Ich räumte meine restlichen Bücher in die Regale, brachte Mr Reed seine Post an die Bürotür und kümmerte mich um allgemeine Ordnung. Zu Mittag aß ich mit Elisa, die mich an der Cafeteria abpasste und mir ein Stück Kuchen spendierte.

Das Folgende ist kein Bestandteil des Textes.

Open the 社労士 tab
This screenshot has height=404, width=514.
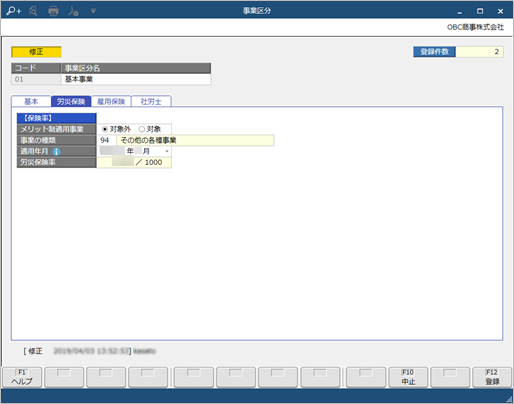tap(151, 101)
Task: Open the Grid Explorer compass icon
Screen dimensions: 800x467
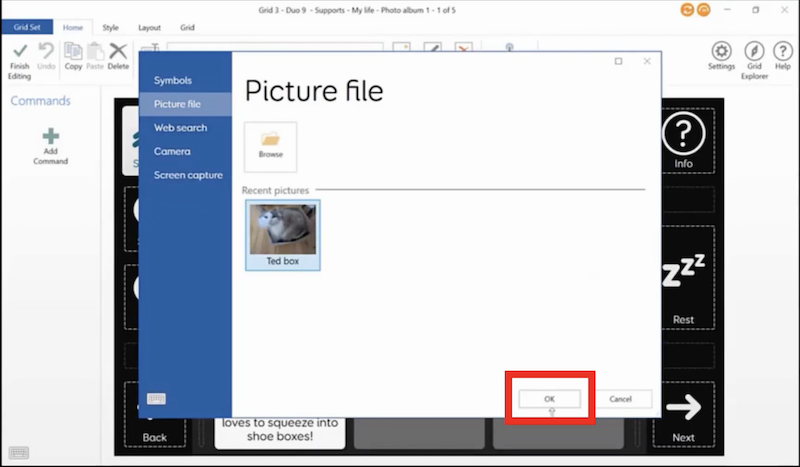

Sie war überschwänglich und unendlich glücklich, und ich konnte sie gerade noch davon abhalten, mir die ganze Schokoladentorte zu kaufen.
Als wir die Cafeteria verließen, hatte ein leichter Nieselregen eingesetzt und wir verabschiedeten uns schnell, da keine von uns beiden einen Schirm bei sich trug.
Ich fühlte mich gut in Elisas Gegenwart und hoffte, ich würde sie noch öfter treffen.
Es war selten für mich, dass ich mich mit jemandem anfreundete. Aber die Menschen in London waren einfach anders als die zu Hause.
Als Big Ben um fünf läutete, legte ich meine Arbeit nieder und verabschiedete mich bei Mr Reed und Oscar, wobei Letzterer mir mit missmutigem Blick hinterhersah. Offensichtlich machte es ihm zu schaffen, dass ich es mir herausgenommen hatte, über seine Tätigkeit zu bestimmen und er vor mir gekuscht hatte. Diese Tatsache störte mich jedoch nicht allzu sehr.